Dimenticatevi lo spread, ora si porta il quantitative easing. Se ho capito bene il QE, l'alleggerimento quantitativo, consiste nell'acquisto di titoli bancari o di stato, sia tossici che non, da parte delle banche centrali. Lo scrivo per capire. Comprando titoli la banca centrale immette liquidità nel sistema, generalmente nella speranza che questa raggiunga l'economia reale attraverso i prestiti bancari e nella speranza di passare dalla deflazione (che equivale a scarsità di domanda) a un minimo di inflazione (sintomo di richiesta dei beni e dei servizi). En passant, sarebbe uno dei pilastri dell'abenomics. Senonché le banche non prestano semplicemente denaro in quanto ne hanno disponibilità, generalmente prestano denaro su garanzia, e nel quadro di un'economia stagnante o in recessione di garanzie se ne possono dare poche. E' più probabile che il QE, qualora interessi esclusivamente i titoli bancari, finisca per consolidare e arricchire le banche all'interno del proprio circuito, ma se il QE interessa anche l'acquisto di titoli di stato, allora va ad alleggerire il debito sovrano con benefici su tutto il sistema, sui i piani di sviluppo e di investimento in primis.

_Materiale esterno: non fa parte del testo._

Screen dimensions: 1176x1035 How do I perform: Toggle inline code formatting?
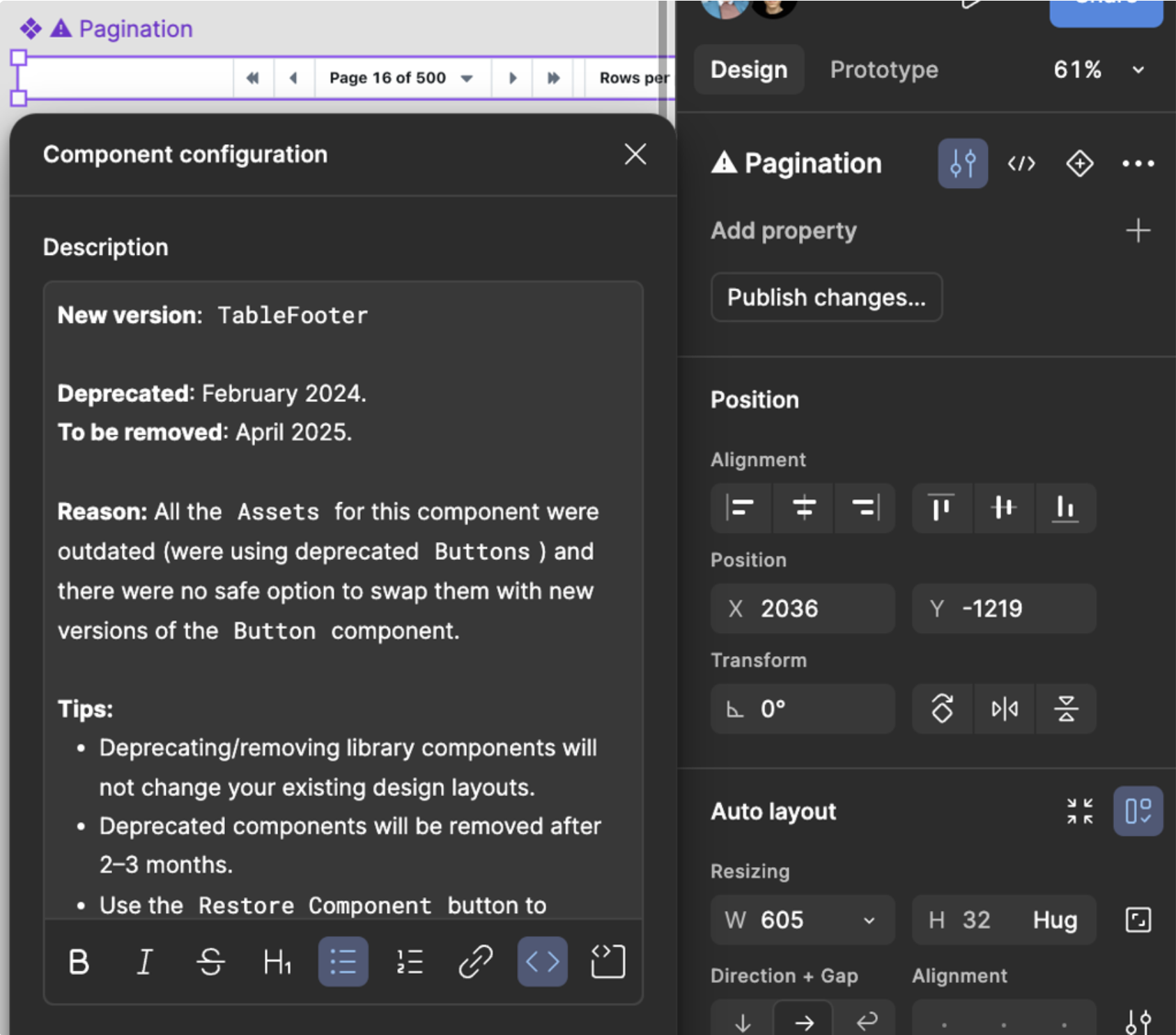pos(542,962)
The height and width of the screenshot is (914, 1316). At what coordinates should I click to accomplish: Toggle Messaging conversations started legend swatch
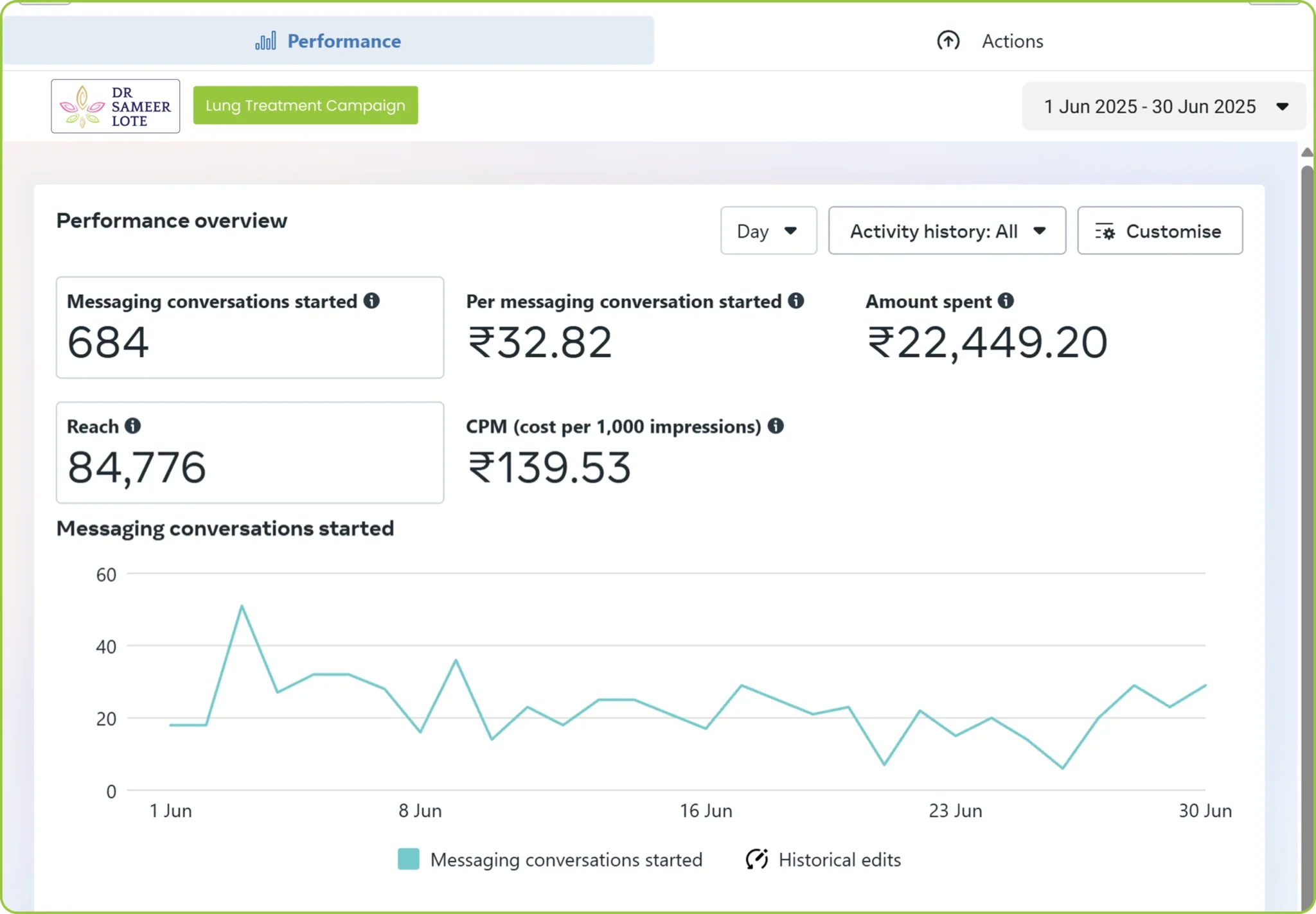click(x=409, y=859)
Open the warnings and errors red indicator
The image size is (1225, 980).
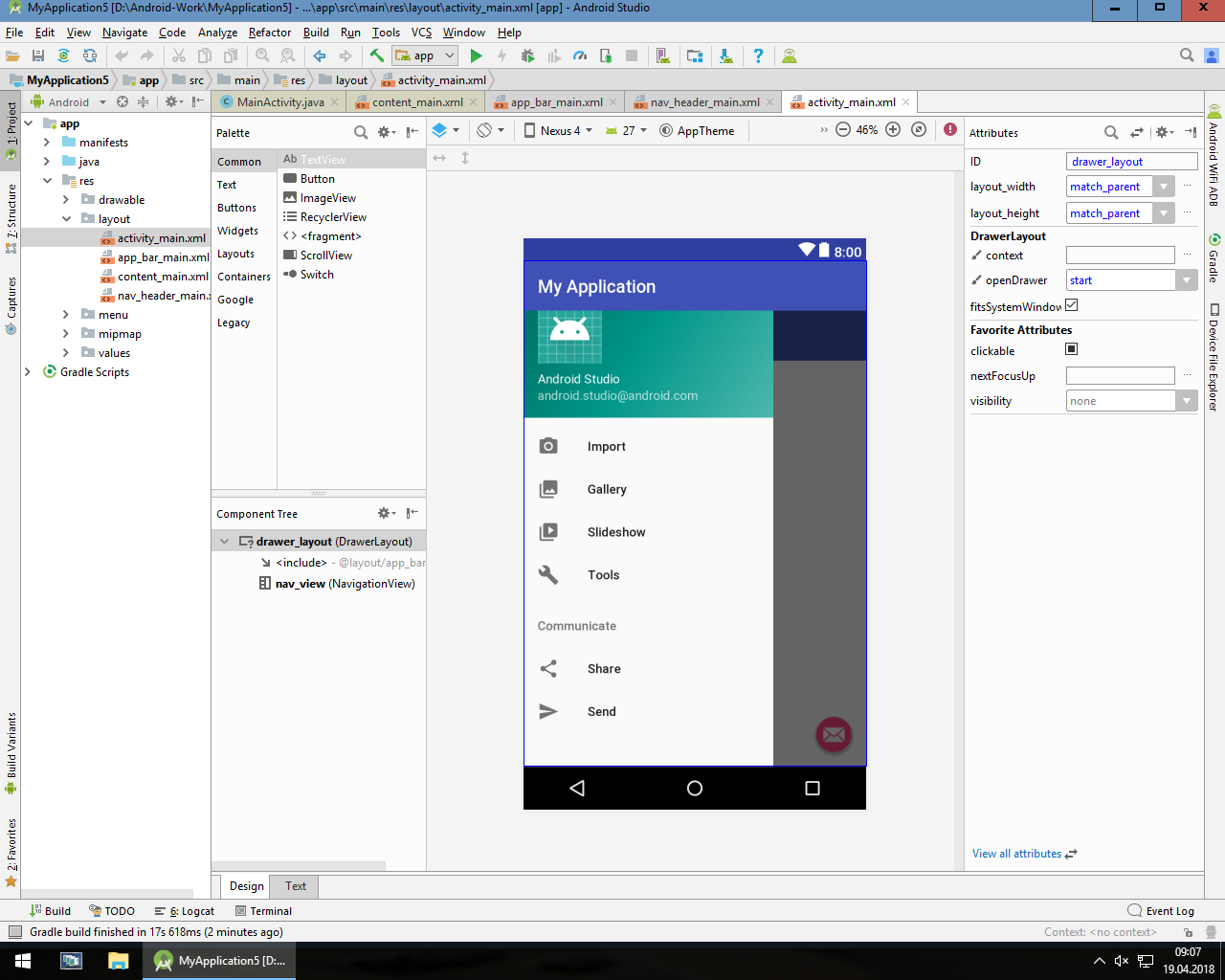[949, 130]
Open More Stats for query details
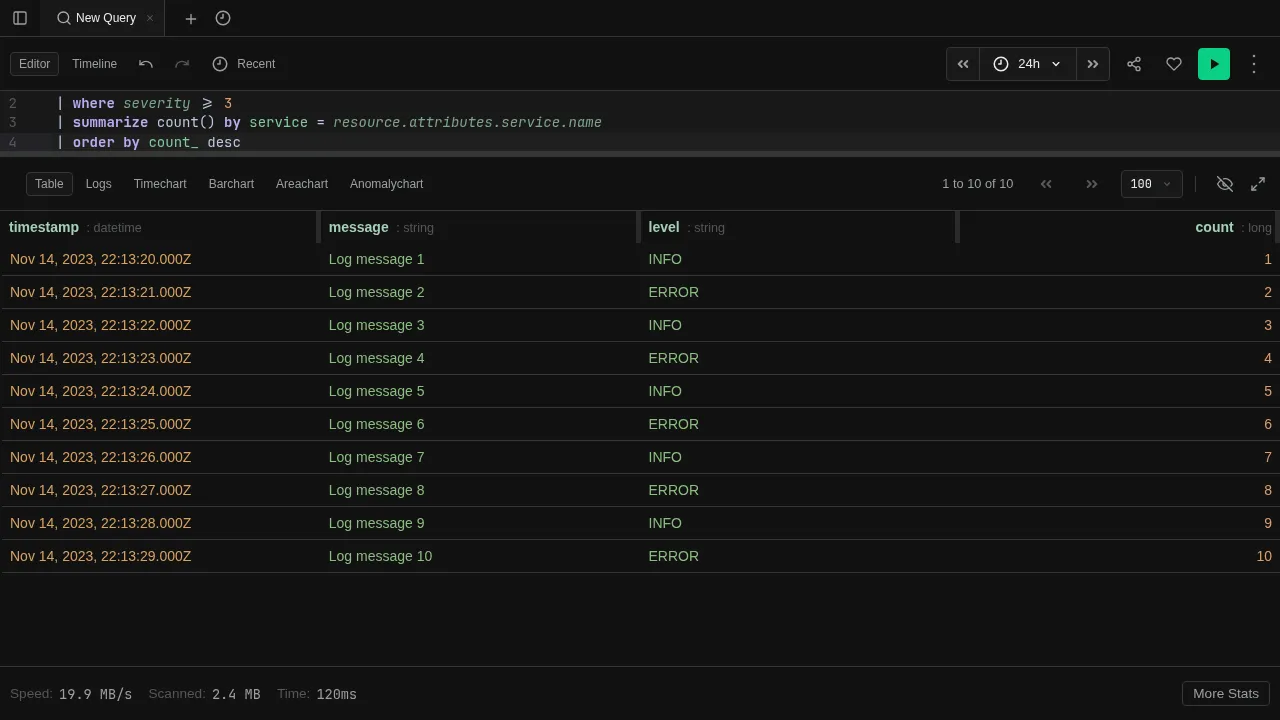The height and width of the screenshot is (720, 1280). (1225, 693)
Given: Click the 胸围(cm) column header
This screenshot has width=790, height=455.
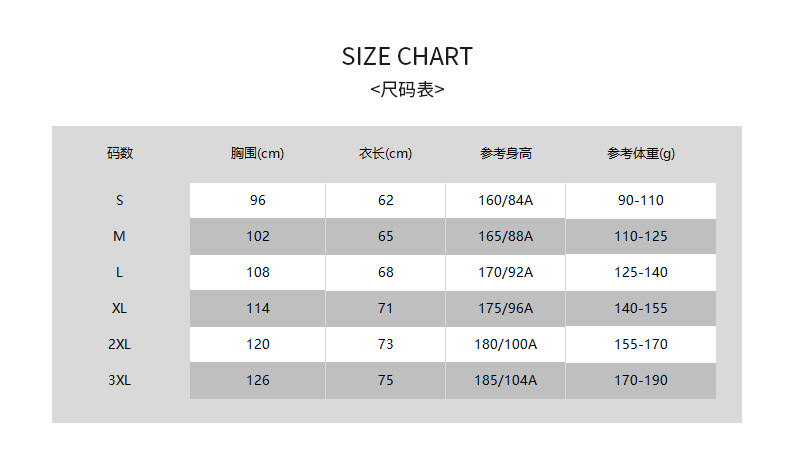Looking at the screenshot, I should (257, 153).
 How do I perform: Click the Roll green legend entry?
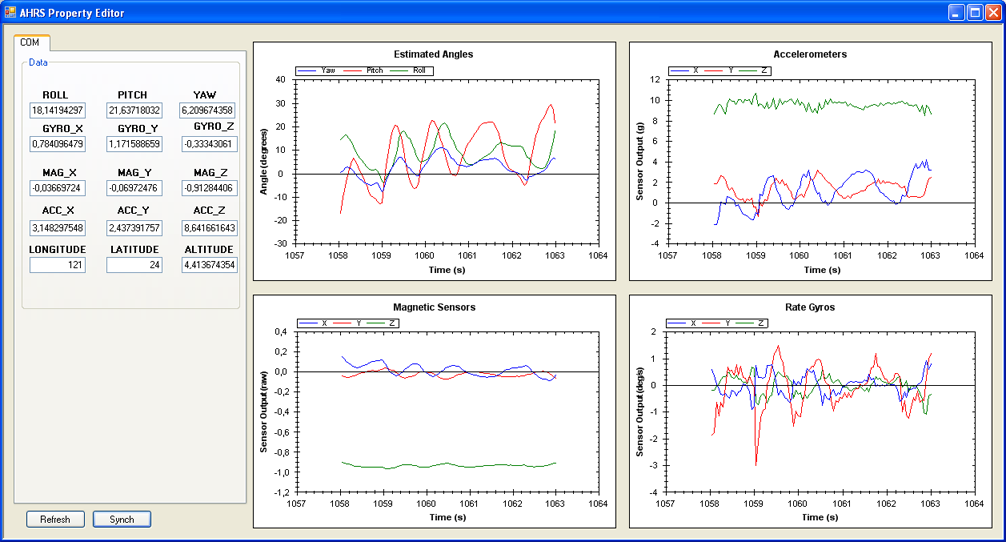point(411,71)
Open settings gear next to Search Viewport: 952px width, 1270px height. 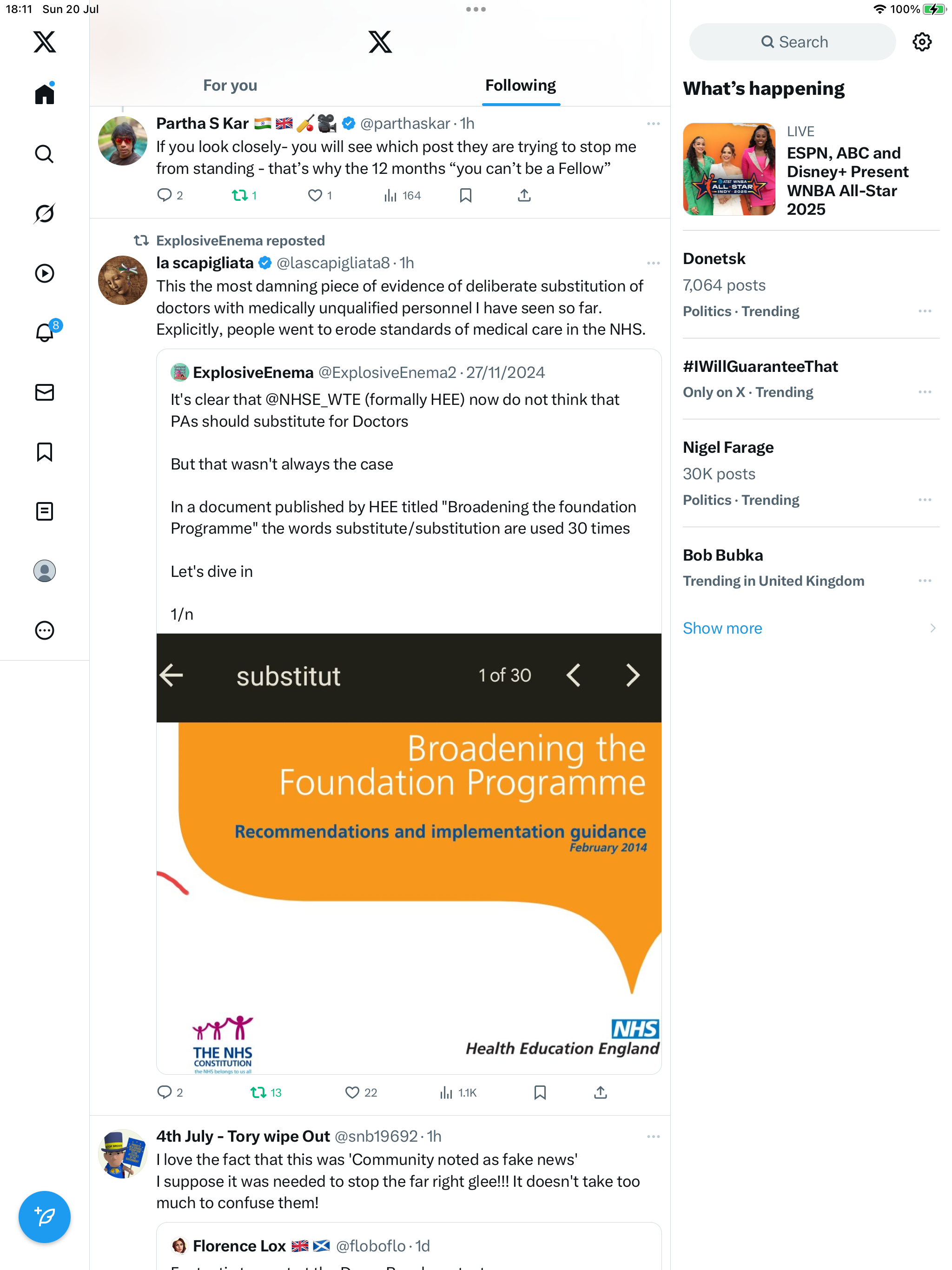(x=922, y=42)
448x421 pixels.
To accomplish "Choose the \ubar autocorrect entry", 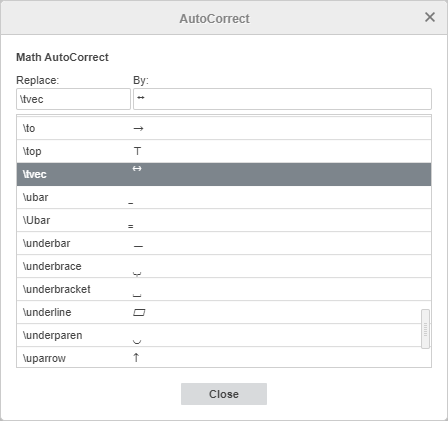I will (224, 197).
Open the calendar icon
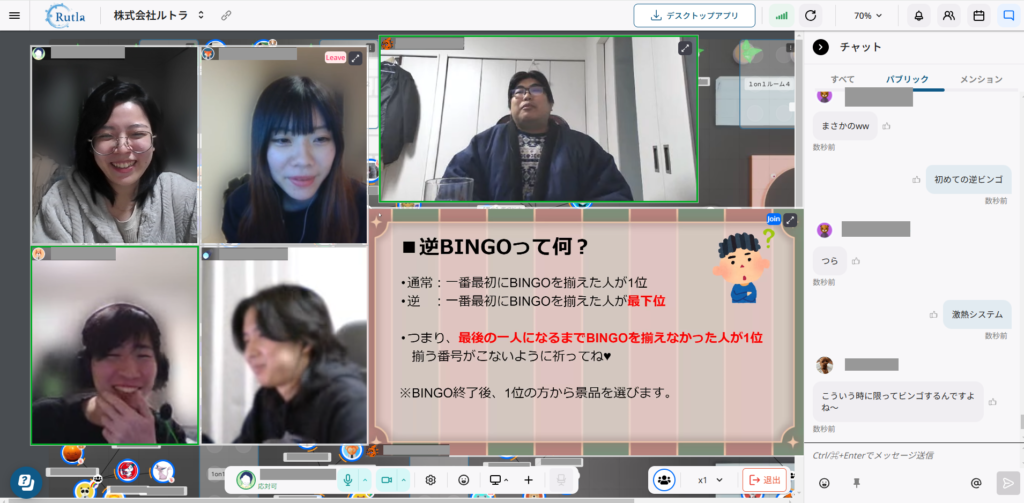The image size is (1024, 503). click(978, 16)
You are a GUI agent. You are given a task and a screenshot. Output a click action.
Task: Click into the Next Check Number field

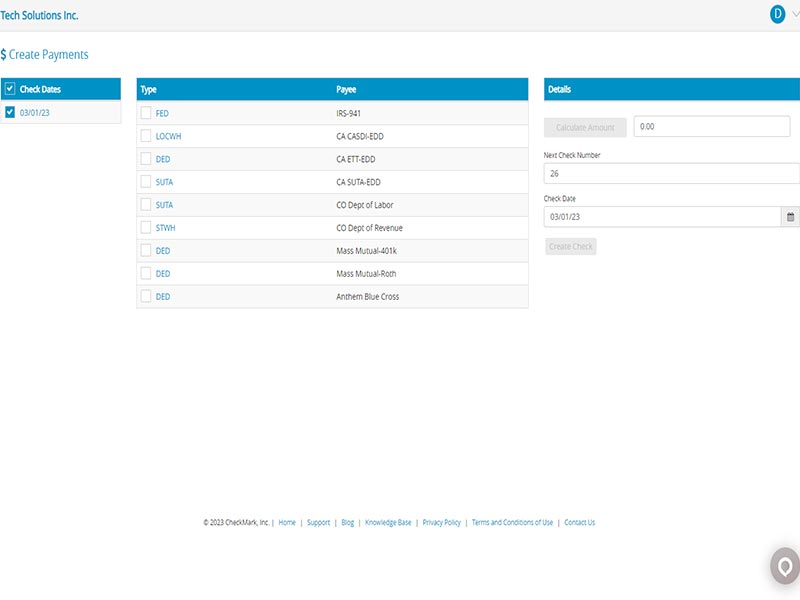pos(670,173)
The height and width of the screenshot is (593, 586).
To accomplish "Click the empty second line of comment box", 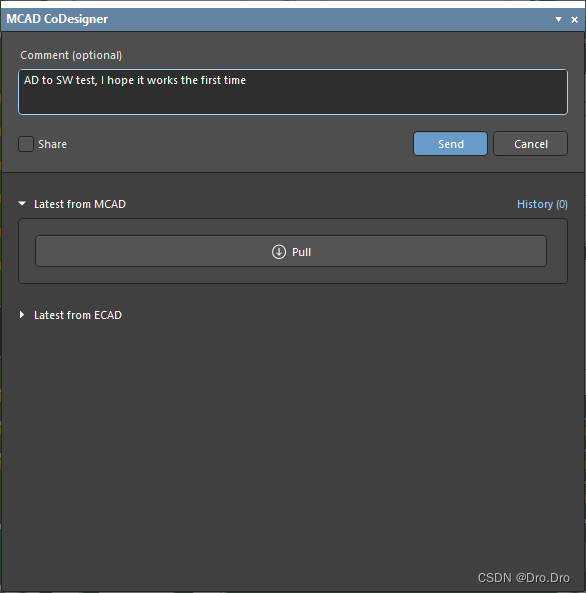I will (x=293, y=100).
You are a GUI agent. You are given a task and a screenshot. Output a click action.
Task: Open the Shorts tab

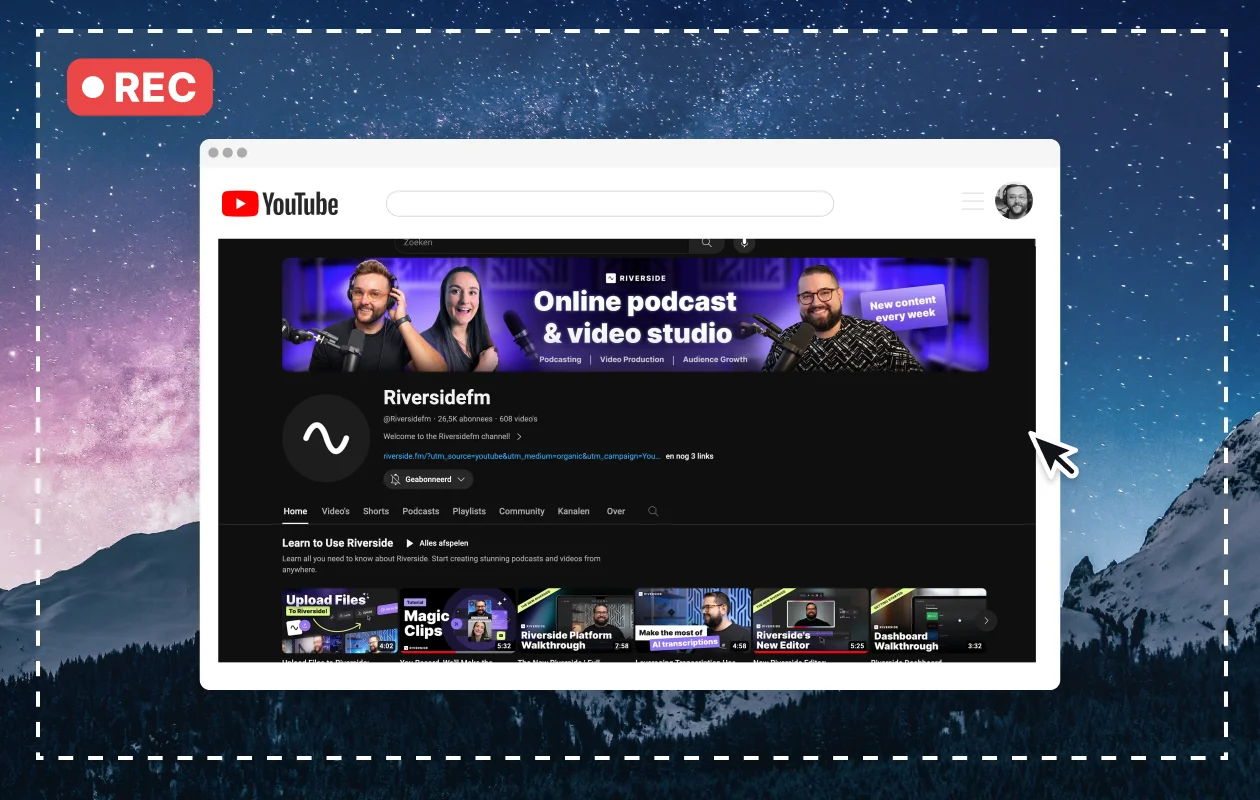[x=376, y=511]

Ho capito bene? Perché, sempre se ho capito bene, nel caso che il QE di Draghi non sortisca gli effetti sperati, «eventuali perdite legate ai titoli
acquistati finiranno in capo alle banche centrali nazionali ad eccezione
di una quota del 20%, che verrà condivisa». L'Europa dunque si inventa la giocata ma scarica il grosso del rischio sui singoli stati nazionali, un incentivo a cogliere al meglio l'occasione. Conviene che funzioni.